__Work to be completed__:
Reproduce exactly, and only, the lines below from the one containing "Instruction: Click the Lower is better label" through the one containing "The width and".

[Stored items]
↓

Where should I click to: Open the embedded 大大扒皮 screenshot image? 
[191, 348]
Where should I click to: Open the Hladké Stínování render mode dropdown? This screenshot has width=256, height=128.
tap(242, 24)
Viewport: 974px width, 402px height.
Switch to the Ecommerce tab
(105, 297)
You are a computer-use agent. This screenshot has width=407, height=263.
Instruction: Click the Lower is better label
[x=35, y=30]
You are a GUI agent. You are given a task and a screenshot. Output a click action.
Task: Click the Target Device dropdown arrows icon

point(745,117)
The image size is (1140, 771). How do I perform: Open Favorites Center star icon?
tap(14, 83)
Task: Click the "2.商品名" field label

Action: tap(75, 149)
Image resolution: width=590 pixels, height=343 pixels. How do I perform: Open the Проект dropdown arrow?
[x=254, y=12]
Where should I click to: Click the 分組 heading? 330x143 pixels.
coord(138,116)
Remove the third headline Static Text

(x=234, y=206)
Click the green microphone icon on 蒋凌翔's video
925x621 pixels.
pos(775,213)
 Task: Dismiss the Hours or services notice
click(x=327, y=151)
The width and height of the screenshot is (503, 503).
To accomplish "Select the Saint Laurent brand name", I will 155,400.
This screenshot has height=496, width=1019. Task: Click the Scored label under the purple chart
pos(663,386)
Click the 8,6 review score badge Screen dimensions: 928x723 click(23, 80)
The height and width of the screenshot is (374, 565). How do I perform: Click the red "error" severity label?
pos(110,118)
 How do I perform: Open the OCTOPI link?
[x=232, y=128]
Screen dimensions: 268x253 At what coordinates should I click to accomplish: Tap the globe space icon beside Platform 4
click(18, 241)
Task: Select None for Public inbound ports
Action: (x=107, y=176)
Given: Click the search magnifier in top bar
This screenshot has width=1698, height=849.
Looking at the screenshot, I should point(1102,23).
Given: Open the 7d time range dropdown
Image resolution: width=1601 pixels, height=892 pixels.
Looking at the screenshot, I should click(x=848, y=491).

↑

__Answer space__:
Instruction: Click the Lower is better label
[x=35, y=30]
You are a GUI agent. You are given a task and a screenshot. Output a click action.
Task: Click the Target Device dropdown arrows icon

point(745,117)
The image size is (1140, 771). How do I perform: Open Favorites Center star icon?
tap(14, 83)
Task: Click the "2.商品名" field label

Action: tap(75, 149)
Image resolution: width=590 pixels, height=343 pixels. How do I perform: Open the Проект dropdown arrow?
[x=254, y=12]
Where should I click to: Click the 分組 heading? 330x143 pixels.
coord(138,116)
Remove the third headline Static Text

(x=234, y=206)
Click the green microphone icon on 蒋凌翔's video
925x621 pixels.
pos(775,213)
 Task: Dismiss the Hours or services notice
click(x=327, y=151)
The width and height of the screenshot is (503, 503).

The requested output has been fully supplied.